### Your goal
The reply must reproduce each line below exactly.

### Supplied records
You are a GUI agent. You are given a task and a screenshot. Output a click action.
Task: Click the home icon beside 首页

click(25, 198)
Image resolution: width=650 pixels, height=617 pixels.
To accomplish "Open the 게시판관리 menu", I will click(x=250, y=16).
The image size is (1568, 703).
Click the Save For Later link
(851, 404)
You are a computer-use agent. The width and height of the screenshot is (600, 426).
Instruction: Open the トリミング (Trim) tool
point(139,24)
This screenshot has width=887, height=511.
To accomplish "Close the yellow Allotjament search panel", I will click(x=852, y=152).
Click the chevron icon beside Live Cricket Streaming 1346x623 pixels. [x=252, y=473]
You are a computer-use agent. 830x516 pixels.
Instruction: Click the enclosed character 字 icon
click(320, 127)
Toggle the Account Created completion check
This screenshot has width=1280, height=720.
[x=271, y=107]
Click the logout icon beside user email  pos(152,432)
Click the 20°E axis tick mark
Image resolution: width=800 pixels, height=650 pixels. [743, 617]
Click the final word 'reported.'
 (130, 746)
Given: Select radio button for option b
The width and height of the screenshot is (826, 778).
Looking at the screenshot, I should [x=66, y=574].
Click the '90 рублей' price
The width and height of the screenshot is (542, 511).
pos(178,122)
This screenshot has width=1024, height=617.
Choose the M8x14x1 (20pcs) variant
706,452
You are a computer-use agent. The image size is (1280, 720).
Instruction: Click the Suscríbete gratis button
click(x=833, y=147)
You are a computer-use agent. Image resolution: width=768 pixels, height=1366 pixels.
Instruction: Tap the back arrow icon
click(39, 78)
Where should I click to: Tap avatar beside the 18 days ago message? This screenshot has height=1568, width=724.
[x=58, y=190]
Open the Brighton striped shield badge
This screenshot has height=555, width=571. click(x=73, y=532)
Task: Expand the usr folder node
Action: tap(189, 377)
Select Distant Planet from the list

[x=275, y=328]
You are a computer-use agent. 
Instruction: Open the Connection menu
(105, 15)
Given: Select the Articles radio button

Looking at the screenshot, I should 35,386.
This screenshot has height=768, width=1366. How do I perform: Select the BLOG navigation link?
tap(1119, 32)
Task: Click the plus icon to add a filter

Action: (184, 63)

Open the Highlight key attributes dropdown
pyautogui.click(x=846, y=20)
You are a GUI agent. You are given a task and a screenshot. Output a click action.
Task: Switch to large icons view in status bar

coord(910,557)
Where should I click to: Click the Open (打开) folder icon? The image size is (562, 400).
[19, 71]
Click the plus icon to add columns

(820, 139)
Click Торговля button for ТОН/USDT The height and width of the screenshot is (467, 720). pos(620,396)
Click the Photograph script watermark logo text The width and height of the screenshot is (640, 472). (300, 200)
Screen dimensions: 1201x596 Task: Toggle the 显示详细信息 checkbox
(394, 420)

### Response
You are a GUI agent. You are given a task and a screenshot. Output a click action.
Task: Click the home icon beside 首页

click(25, 198)
Image resolution: width=650 pixels, height=617 pixels.
To accomplish "Open the 게시판관리 menu", I will click(x=250, y=16).
The image size is (1568, 703).
Click the Save For Later link
(851, 404)
You are a computer-use agent. The width and height of the screenshot is (600, 426).
Instruction: Open the トリミング (Trim) tool
point(139,24)
This screenshot has width=887, height=511.
To accomplish "Close the yellow Allotjament search panel", I will click(x=852, y=152).
Click the chevron icon beside Live Cricket Streaming 1346x623 pixels. [x=252, y=473]
You are a computer-use agent. 830x516 pixels.
Instruction: Click the enclosed character 字 icon
click(320, 127)
Toggle the Account Created completion check
This screenshot has width=1280, height=720.
[x=271, y=107]
Click the logout icon beside user email  pos(152,432)
Click the 20°E axis tick mark
Image resolution: width=800 pixels, height=650 pixels. [743, 617]
Click the final word 'reported.'
 (130, 746)
Given: Select radio button for option b
The width and height of the screenshot is (826, 778).
Looking at the screenshot, I should [x=66, y=574].
Click the '90 рублей' price
The width and height of the screenshot is (542, 511).
pos(178,122)
This screenshot has width=1024, height=617.
Choose the M8x14x1 (20pcs) variant
706,452
You are a computer-use agent. The image size is (1280, 720).
Instruction: Click the Suscríbete gratis button
click(x=833, y=147)
You are a computer-use agent. Image resolution: width=768 pixels, height=1366 pixels.
Instruction: Tap the back arrow icon
click(39, 78)
Where should I click to: Tap avatar beside the 18 days ago message? This screenshot has height=1568, width=724.
[x=58, y=190]
Open the Brighton striped shield badge
This screenshot has height=555, width=571. click(x=73, y=532)
Task: Expand the usr folder node
Action: tap(189, 377)
Select Distant Planet from the list

[x=275, y=328]
You are a computer-use agent. 
Instruction: Open the Connection menu
(105, 15)
Given: Select the Articles radio button

Looking at the screenshot, I should 35,386.
This screenshot has height=768, width=1366. How do I perform: Select the BLOG navigation link?
tap(1119, 32)
Task: Click the plus icon to add a filter

Action: (184, 63)

Open the Highlight key attributes dropdown
pyautogui.click(x=846, y=20)
You are a GUI agent. You are given a task and a screenshot. Output a click action.
Task: Switch to large icons view in status bar

coord(910,557)
Where should I click to: Click the Open (打开) folder icon? The image size is (562, 400).
[19, 71]
Click the plus icon to add columns

(820, 139)
Click Торговля button for ТОН/USDT The height and width of the screenshot is (467, 720). pos(620,396)
Click the Photograph script watermark logo text The width and height of the screenshot is (640, 472). (300, 200)
Screen dimensions: 1201x596 Task: Toggle the 显示详细信息 checkbox
(394, 420)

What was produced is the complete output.